In 1990, the Phillies and Pirates began another exclusive reign of National League East championships,[7] although both franchises did not field contenders until deep into the season during that reign. The Pirates, with sluggers Barry Bonds and Bobby Bonilla and pitcher Doug Drabek, and managed by Jim Leyland, won three straight, from 1990 to 1992 (Bonilla wasn't with the Pirates in 1992),[6] while the Phillies, led by stars such as Darren Daulton, John Kruk, Lenny Dykstra, and Curt Schilling, won the 1993 NL pennant.[76][77] All NL East division titles during this period, except for 1990, were won at Three Rivers Stadium.[7]

1990–1992: Another Pirates three-peat[edit]

In 1990, the Pirates returned to the postseason for the first time since winning the 1979 World Series, but lost to the Cincinnati Reds in the 1990 National League Championship Series.[78][79]

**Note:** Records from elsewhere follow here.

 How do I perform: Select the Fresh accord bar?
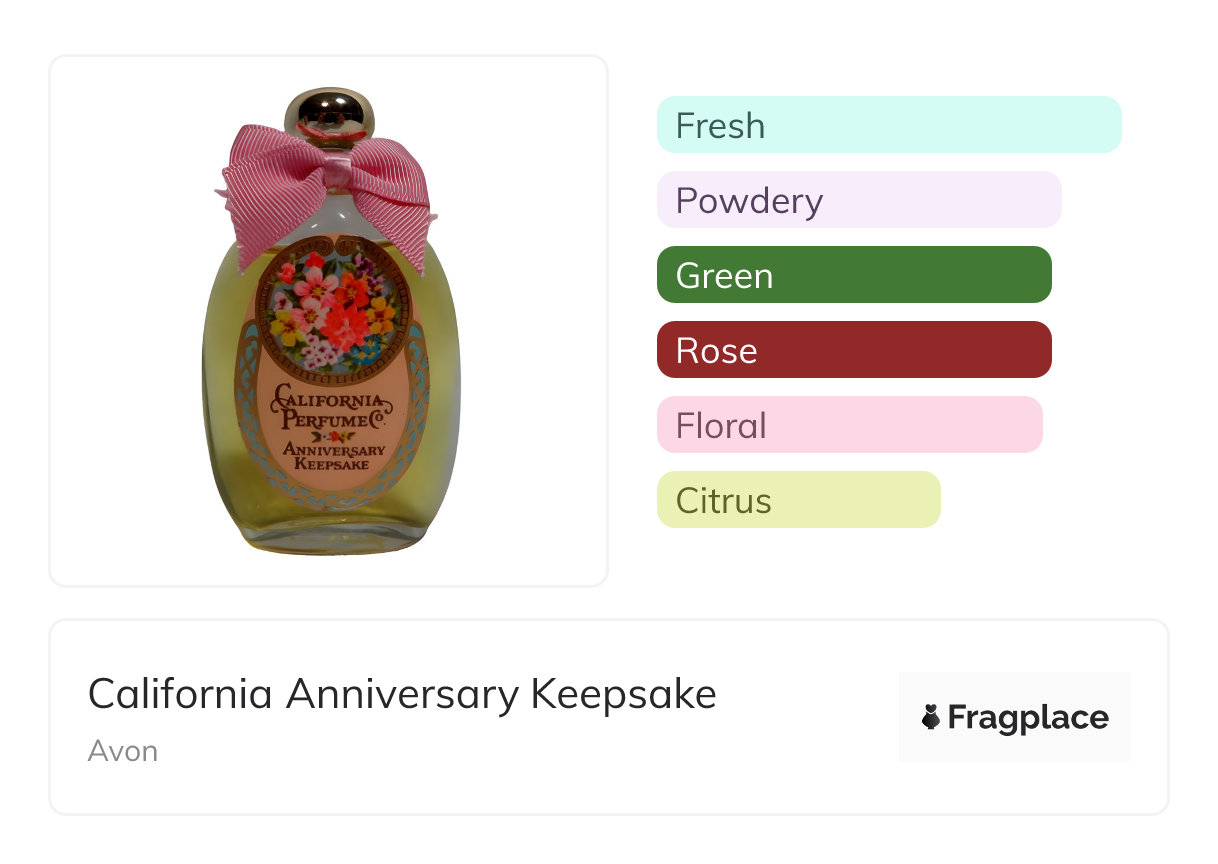click(x=889, y=125)
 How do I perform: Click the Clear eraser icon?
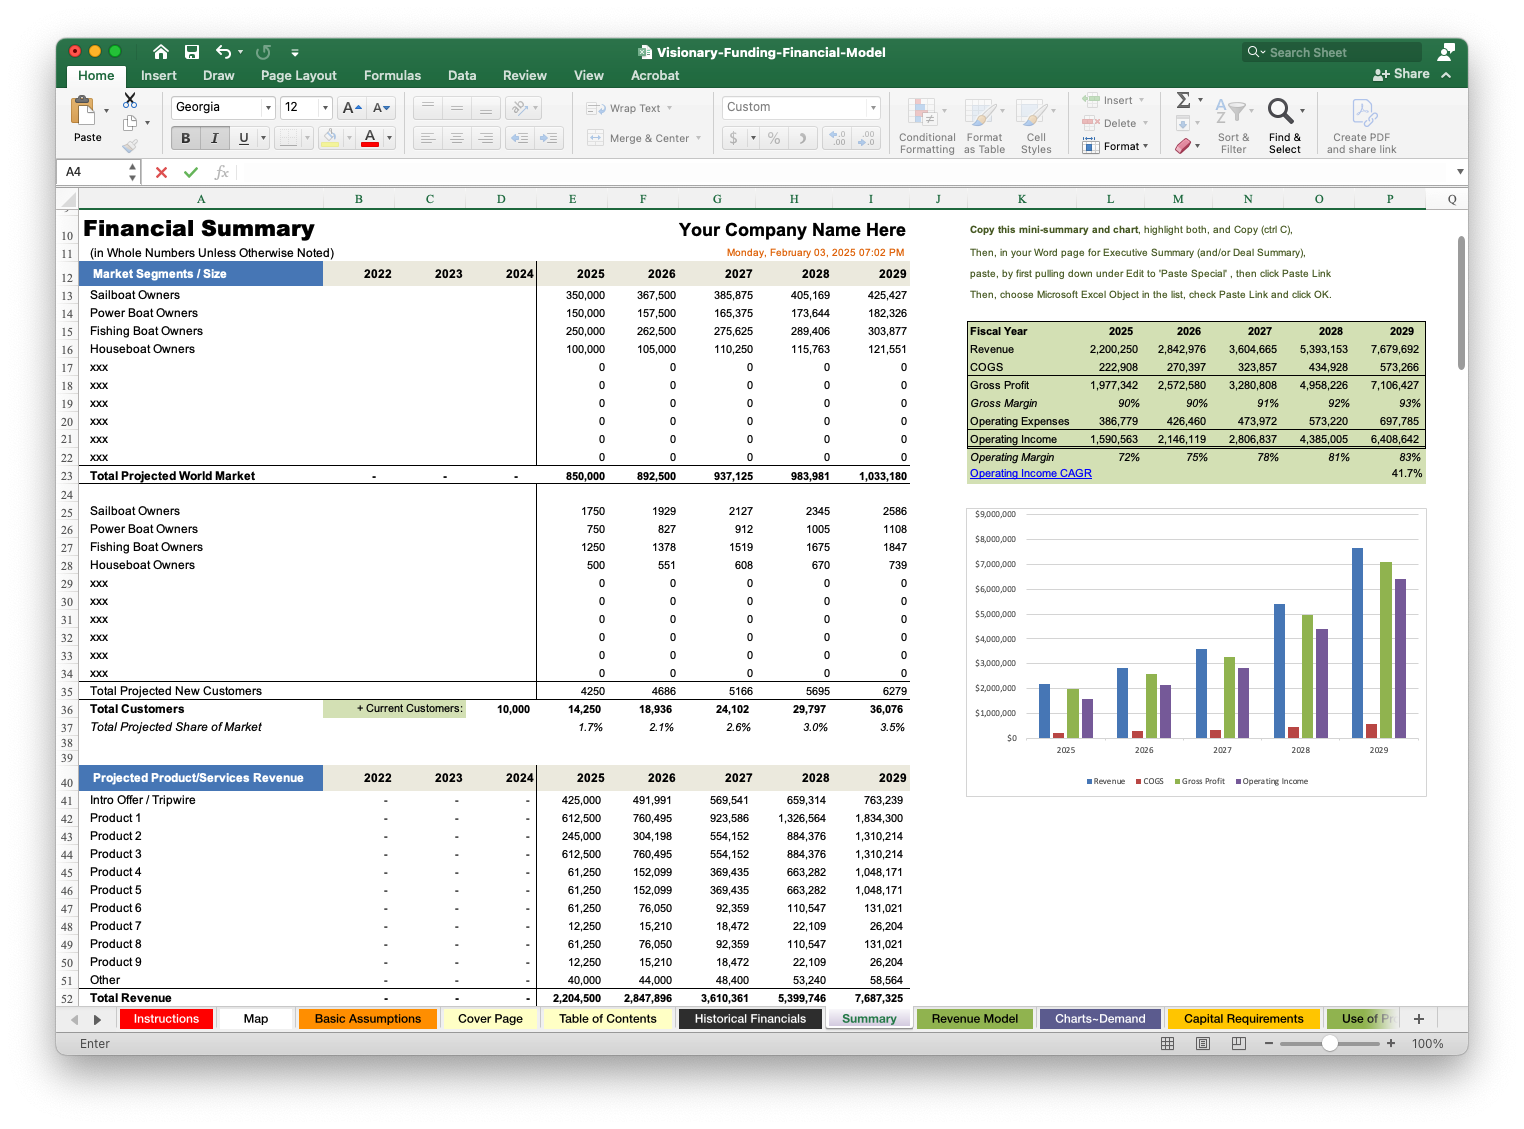coord(1184,146)
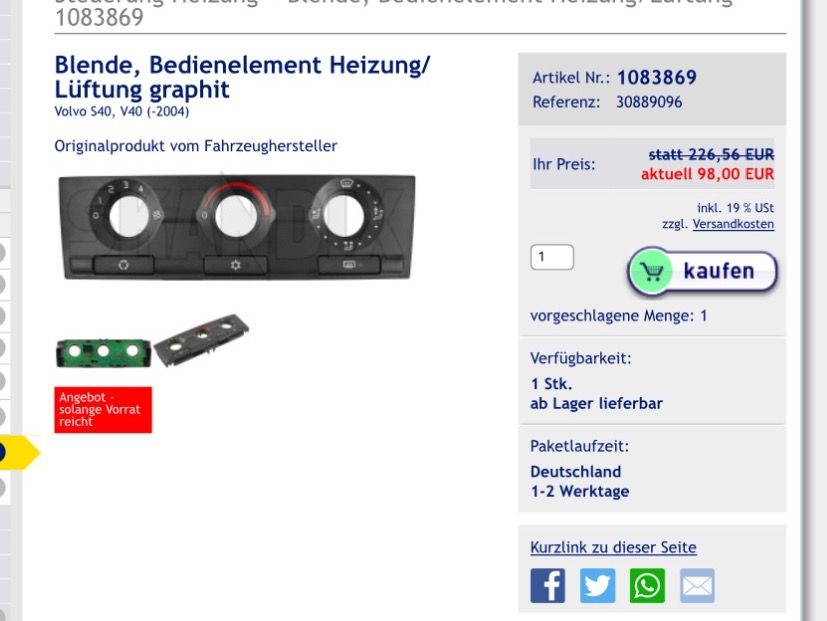Send the page by the email envelope icon
The width and height of the screenshot is (827, 621).
coord(697,586)
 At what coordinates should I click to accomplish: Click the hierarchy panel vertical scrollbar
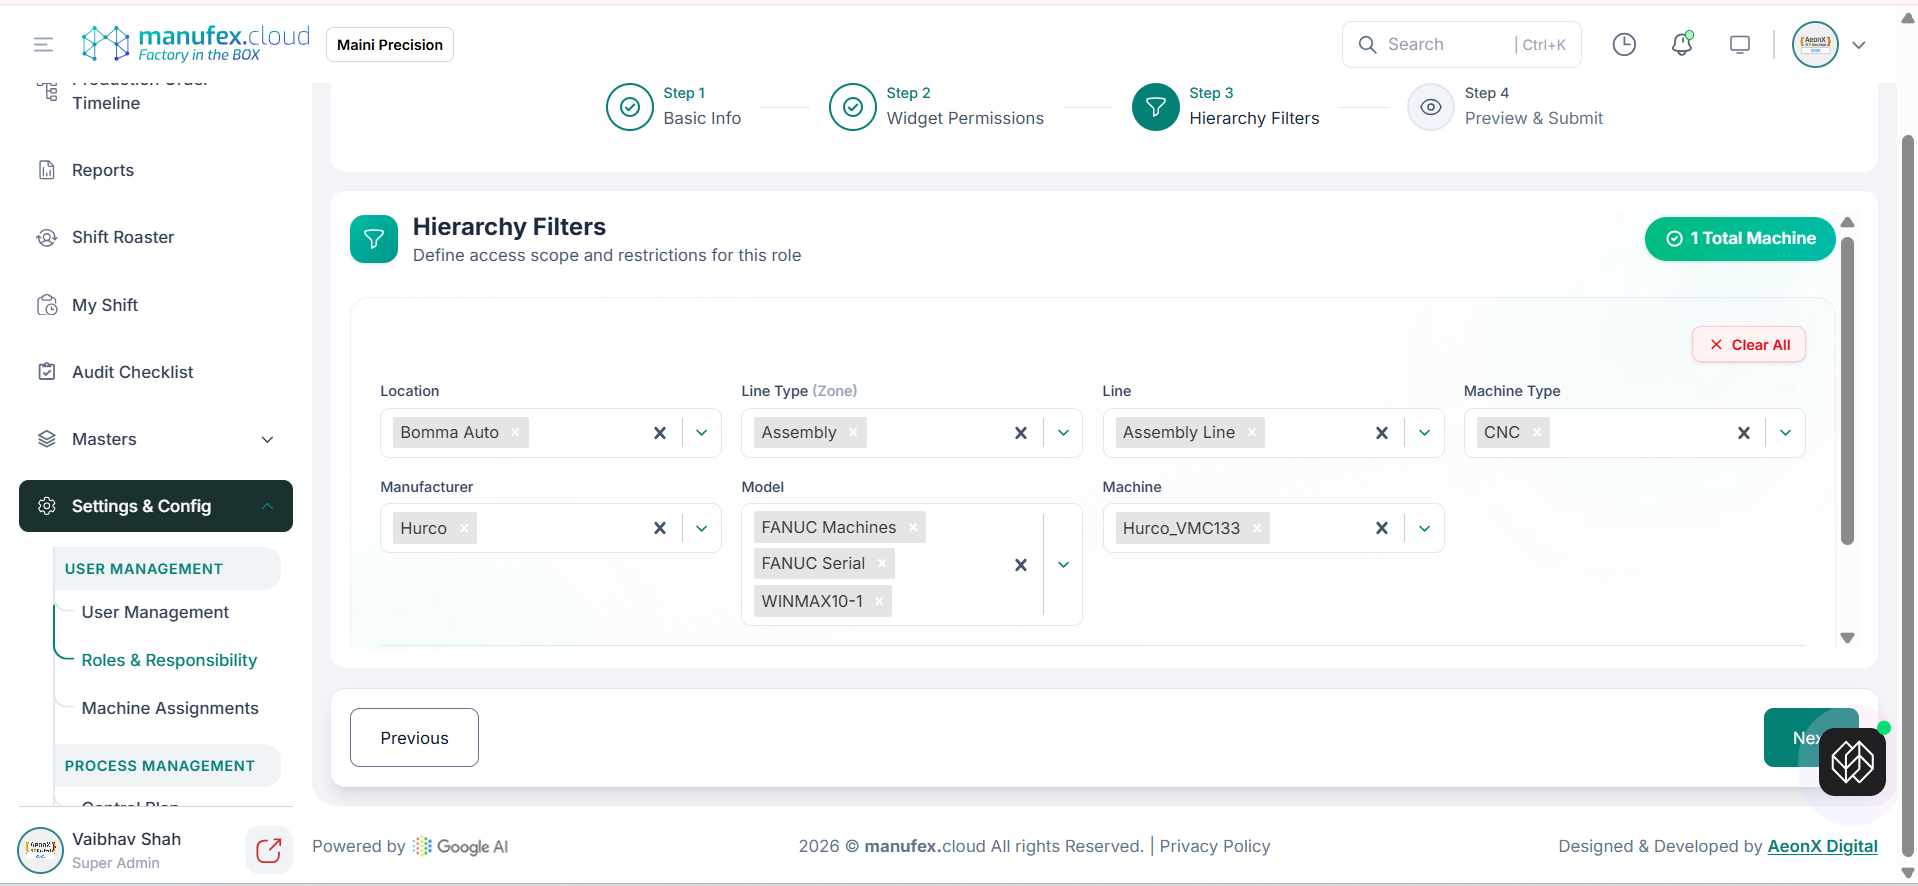(1847, 390)
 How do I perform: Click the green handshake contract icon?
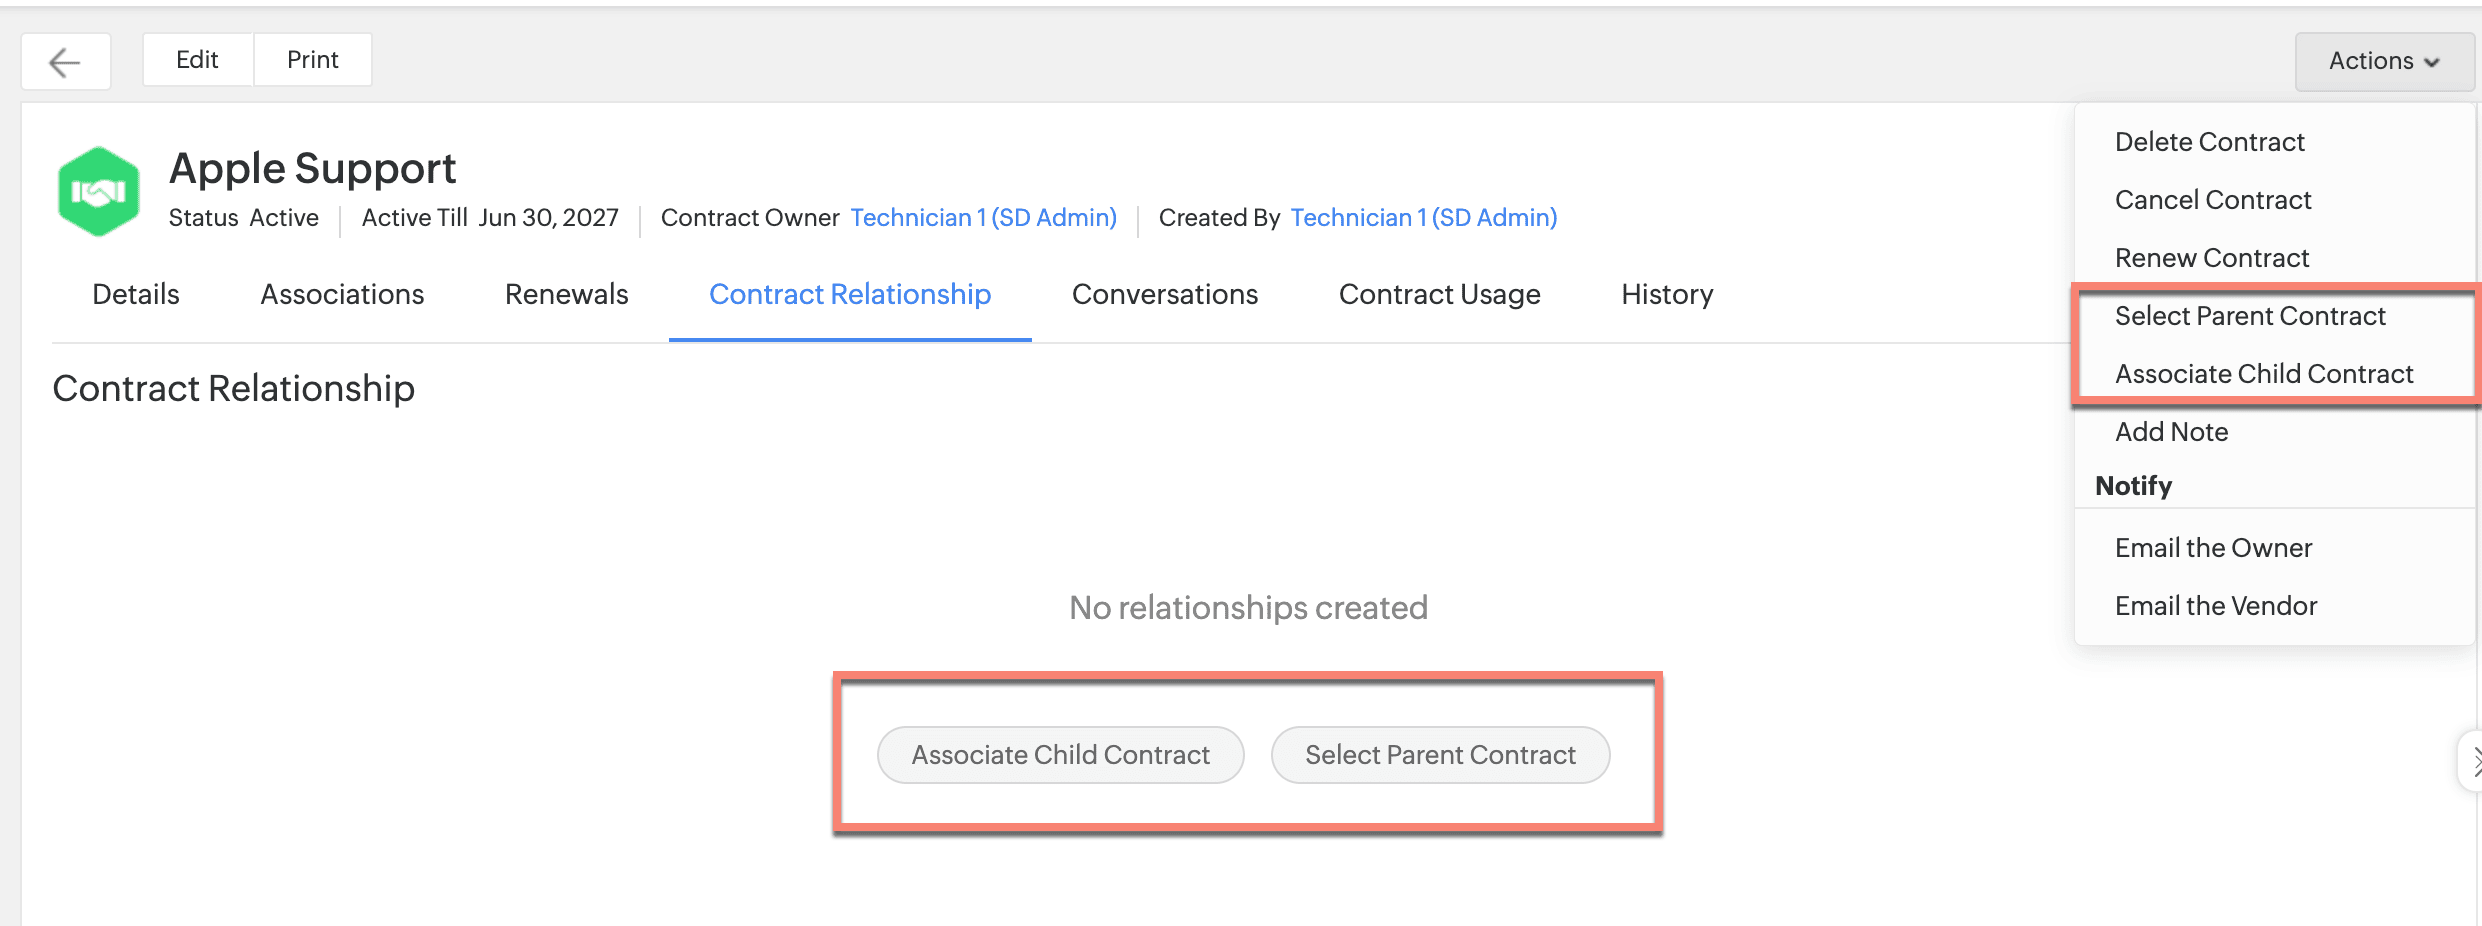click(x=98, y=192)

The 1991 Pirates won the division for the second straight year, aided by their 12–6 record against the Phillies,[80][81] and won the division championship in the final meeting between the two teams.[80] When the Phillies saw the Pirates celebrate the championship, several Phillies, including outfielder Wes Chamberlain and shortstop Dickie Thon said that they had seen it before, but Phillies manager Jim Fregosi "didn't watch it" after seeing Pittsburgh Police and Pirates security ring the field.[82] The Pirates became the first NL East team to win consecutive division titles since the Phillies in 1978,[83] but lost to the Atlanta Braves in the 1991 National League Championship Series.[84]

In 1992, Phillies second baseman Mickey Morandini performed an unassisted triple play against the Pirates and, in doing so, became the first second baseman in National League history and the first overall player in the regular season to do so.[85] The Pirates went on to three-peat for the second time, and were the first National League East team to do so since the Phillies in 1976–1978.[86] Once again, they lost to the Braves in the National League Championship Series.[87][88]

1993: Phillies go from worst to the National League pennant[edit]

In 1993, the Phillies, who finished in last place in 1992,[89][90] steadily led the NL East and were in first place every day but one day, April 9.[91][92][93] The Pirates were in first place on the very day that the Phillies weren't in first place.[91] On August 29, the Phillies had a 10 12-game lead, but a September slip caused some columnists in the city to compare the club to the 1964 team, which surrendered a 6 12 game lead during the last weeks of the season, losing 10 games in a row with 12 games remaining and losing the pennant by one game to the eventual champion St. Louis Cardinals.[94] They dropped five of seven at home, reducing their lead to four with 13 games remaining.[92]

On September 27, the Phillies came into Pittsburgh for a four-game series against the Pirates. The Phillies were ahead by 6 games with seven games left: four against the Pirates and the last three against the Cardinals.[92] The Phillies won the opener, 6–4, and with the Florida Marlins winning at home against the second place Montréal Expos, 3–1, clinched at least a tie for first place in the division.[95] The next day, the Phillies were trailing 4–3 after giving up three runs in the sixth, but with a six-run seventh inning, capped by Mariano Duncan's grand slam home run, they won their first division title since winning the 1983 National League pennant.[96][97][98] Outfielder Wes Chamberlain ended all the references to 1964, screaming, "It's 1993, baby! It ain't 1964. Where are all those ghosts now?"[96][97] Many Phillies fans had made the cross-state trip to Pittsburgh to see their team clinch and after the game, manager Jim Fregosi threw his cap to them as he walked off the field.[99] Although Fregosi won the American League West title as manager of the California Angels in 1979, he said that 1993 was "the most gratifying year I have ever spent in baseball. It's just great. There's nothing like that. I'm just so proud of these guys. They've been great all year long."[96]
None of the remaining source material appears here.